Figure 2.

Xp and Xq pericentromeric contigs extend into the X-chromosome-specific higher-order alpha satellite, DXZ1. The pericentromeric region of the X chromosome is shown as a truncated ideogram. Self-self alignments of proximal sequences from each arm are illustrated by dotter plots below the ideogram. On each plot, the junction between the arm sequence and the arm-specific satellite region is marked by a red arrow, and the junction between the arm-specific satellite region and the X-chromosome-specific alpha satellite array (DXZ1) is marked with a blue arrow. Approximately 594 kb of sequence were analysed from Xp, including ~21 kb of DXZ1 sequence. The ~454 kb of sequence analysed from Xq included ~44 kb of DXZ1 sequence. In each case, ~100 kb of arm sequence were included. The highly repetitive structure of pericentromeric satellites is in stark contrast to the near absence of repetitive structure in the arm sequences, despite an unusually high density of LINE repeats in these regions. Gaps in the dark satellite regions occur where interspersed elements (LINEs, SINEs and LTRs) interrupt the satellite sequences.
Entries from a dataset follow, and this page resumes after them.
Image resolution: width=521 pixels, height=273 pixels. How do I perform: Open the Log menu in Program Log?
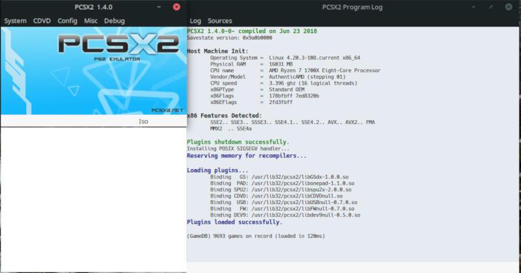pos(195,21)
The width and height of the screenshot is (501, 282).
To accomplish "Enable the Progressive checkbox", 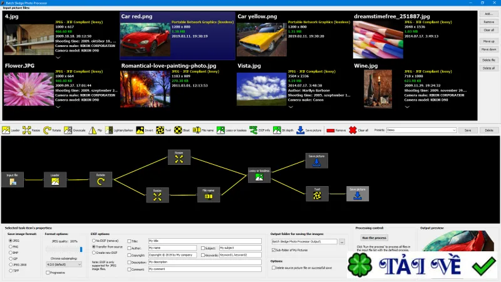I will tap(48, 273).
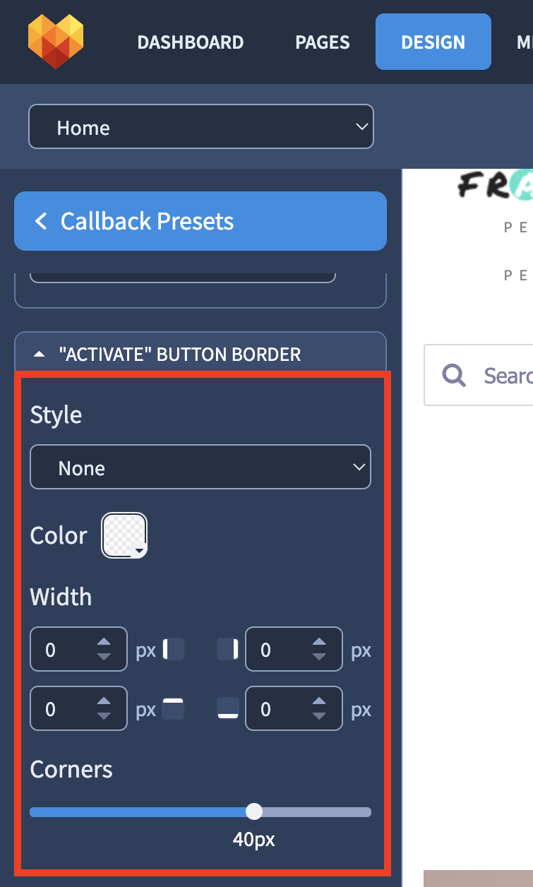Click the Design tab
The height and width of the screenshot is (887, 533).
[x=433, y=42]
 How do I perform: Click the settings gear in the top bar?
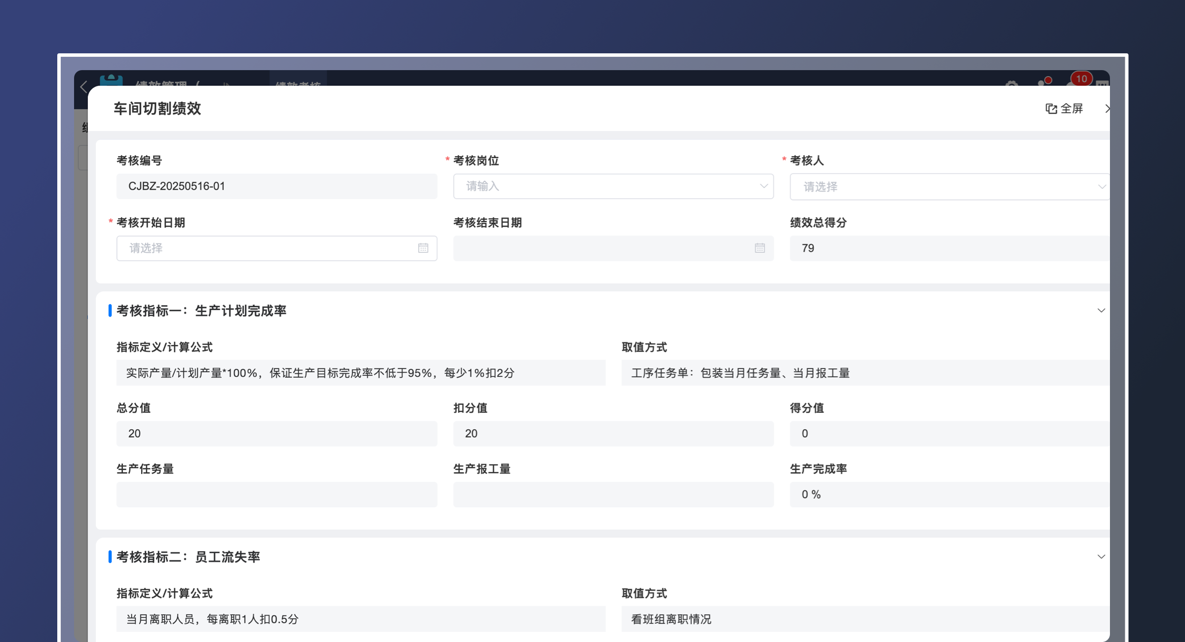tap(1011, 85)
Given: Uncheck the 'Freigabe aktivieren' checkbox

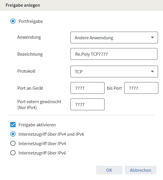Looking at the screenshot, I should (x=13, y=125).
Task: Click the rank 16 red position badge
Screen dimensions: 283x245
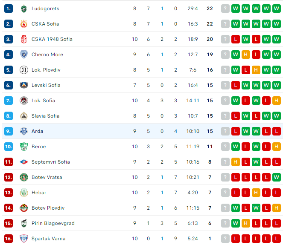Action: (x=9, y=239)
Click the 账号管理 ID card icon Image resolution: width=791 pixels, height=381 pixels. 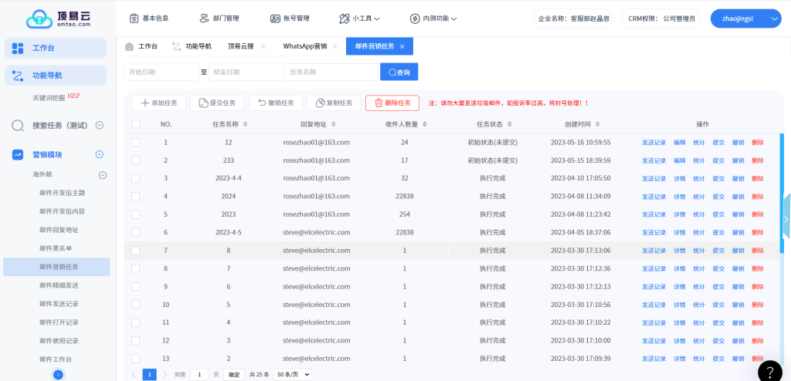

In the Array Sequences dotter plot, the most proximal ~21 kb of the Xp sequence is joined to the most proximal ~44 kb of the Xq sequence. The periodic nature of the centromeric, higher-order alpha satellite array is evident. Black horizontal lines on the plot reveal near identity of sequences spaced at ~2 kb intervals. This DXZ1 sample represents ~65 kb of the 3 (±0.4) Mb alpha satellite array. The regions outlined in blue are self-self alignments (‘Xp DXZ1’ and ‘Xq DXZ1’), and the remaining rectangular region of the plot is an alignment of Xp versus Xq DXZ1, which reveals the close relationship between DXZ1 sequences from each arm.